[Opening Data in this exercise section]

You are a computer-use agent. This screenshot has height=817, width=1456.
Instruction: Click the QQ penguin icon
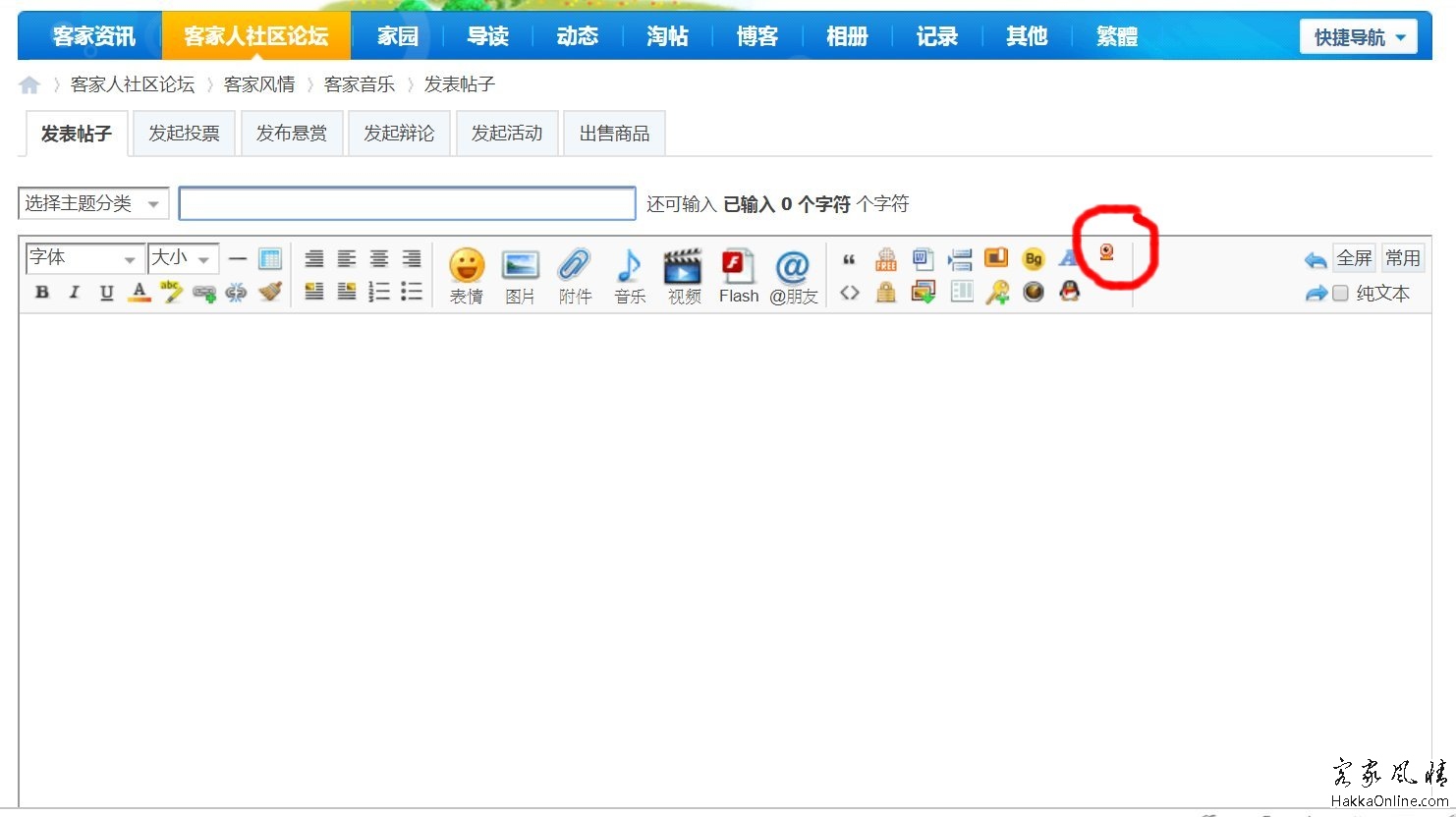1070,292
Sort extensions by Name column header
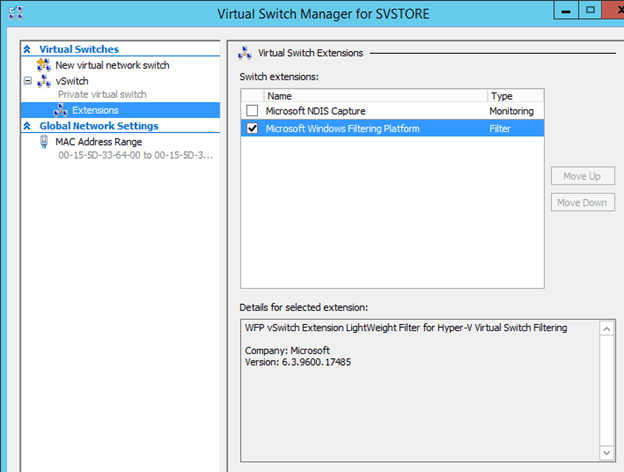The width and height of the screenshot is (624, 472). point(370,96)
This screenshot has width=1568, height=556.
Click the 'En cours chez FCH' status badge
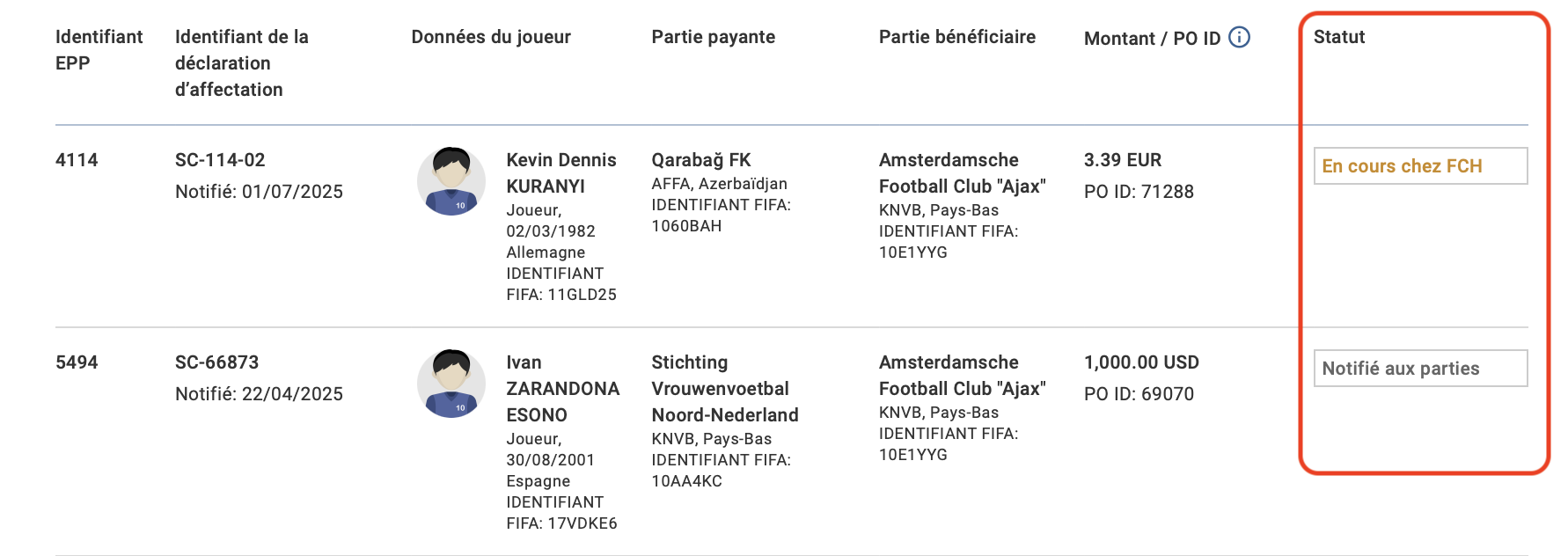tap(1419, 166)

[Closing Data in this exercise section]

Work task:
None of the pictures should be copied, but every record above must be restated in full.

Exercise result:
You are a computer-use agent. This screenshot has height=817, width=1456.
Instruction: Click the QQ penguin icon
1070,292
Sort extensions by Name column header
The width and height of the screenshot is (624, 472). point(370,96)
This screenshot has width=1568, height=556.
Click the 'En cours chez FCH' status badge
tap(1419, 166)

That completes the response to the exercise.